Any tombstone values it contains are copied up to the next generation during this time (not recopied to the same level), and if found in the next generation, are deleted along with the old value, or the tombstone written intact to the older file (and both cases more garbage is noted to be in the older file).
When tombstone values are written to the next oldest generation, they must be fully committed to that file before the current generation can switch to the newly compacted file.
Any tombstone valus that are previously wiped out a by_seq entry, will also cause the corresponding by_id entry to be dropped. When copy compacting, the by_id btree of the original file isn't copied, instead the by_seq key values are recopied, sorted on-disk by id, and rewritten into a new optimized by_id btree. So any by_id values not eliminated by the original tombstone will be dropped during this phase.
All live updates go to the youngest generation and should be from a single thread/process, though compaction and copying values to older generations can occur concurrently with a compactor thread. Any reader who has a file open will get a consistent snapshot of the file and its btrees, regardless if it's concurrently updated, copied to the next generation, or compacted.
If a reader has a snapshot of file that's being deleted by compaction, the file is inaccessible for new snapshots, but the deleted file is still completely readable for as long as the snapshot reader has the file open. Once closed by all readers, the OS will finally free the space consumed by the now deleted.
When performing a single or batched database lookup (it's possible to lookup by_seq, but in practice will be done by_id). First a key is looked for in the youngest file, then next oldest, until the key is found or the old file has been looked up. As long the files are opened youngest to oldest (not all need to opened at once), consistent results are guaranteed.
A snapshot scan of the logical database is as simple a doing a snapshot btree read in each storage file in each generation, then merging the results as the next value from each file is read, reading the next value from the file whose value is smallest for ascending scan, largest for descending scans. Equivalent values from the youngest files override the same values found in later.
Storage files should be opened and the header read in youngest to oldest file order. This order will ensure that all values are read, nothing missed. Opening in reverse order could cause missing items that are copied to an older file that's a later MVCC version than currently being scanned.

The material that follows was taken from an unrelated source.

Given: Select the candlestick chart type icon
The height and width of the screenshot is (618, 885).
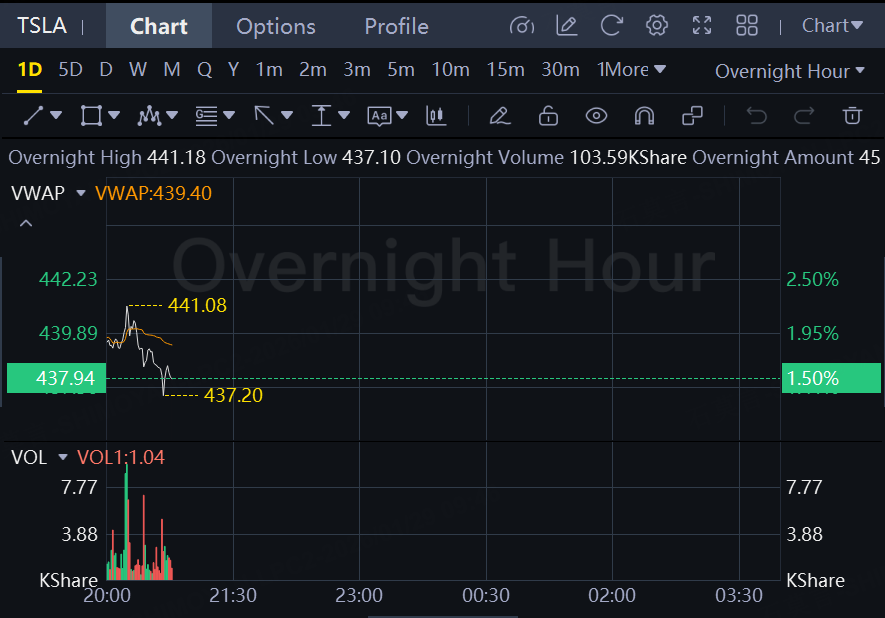Looking at the screenshot, I should click(435, 116).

Occasionally, during off peak hours for instance, full database compaction can occur. This is will recover all wasted space (items in older generations removed if they occur in younger generations) and it lays the files and btrees for optimal by_seq scanning and by_id lookups.
Starting from the youngest file, a full compaction occurs, its contents re-laid out and btree optimized, and its tombstones are copied to the next oldest generation. Tombstones stay around until they encounter their corresponding "live" key. Then the next file is compacted, and the process continues until the oldest/largest generation is reached. It is an error to encounter a tombstone in the oldest generation, the tombstone should have encountered its live key and they both should been deleted from the by_seq index.
If the oldest generation file shrinks down its live data size to where it can fit inside its next youngest generation, it will be copied to that generation instead of compacted, and the oldest generation removed.
TODO: Formulas to compute average and amortized costs of common operations. Explain how this works very well for large datasets where randomly distributed amount of the data is updated, and when the update frequency obeys a powerlaw curve, this scheme reduces the IOs for lookups, writes and compactions.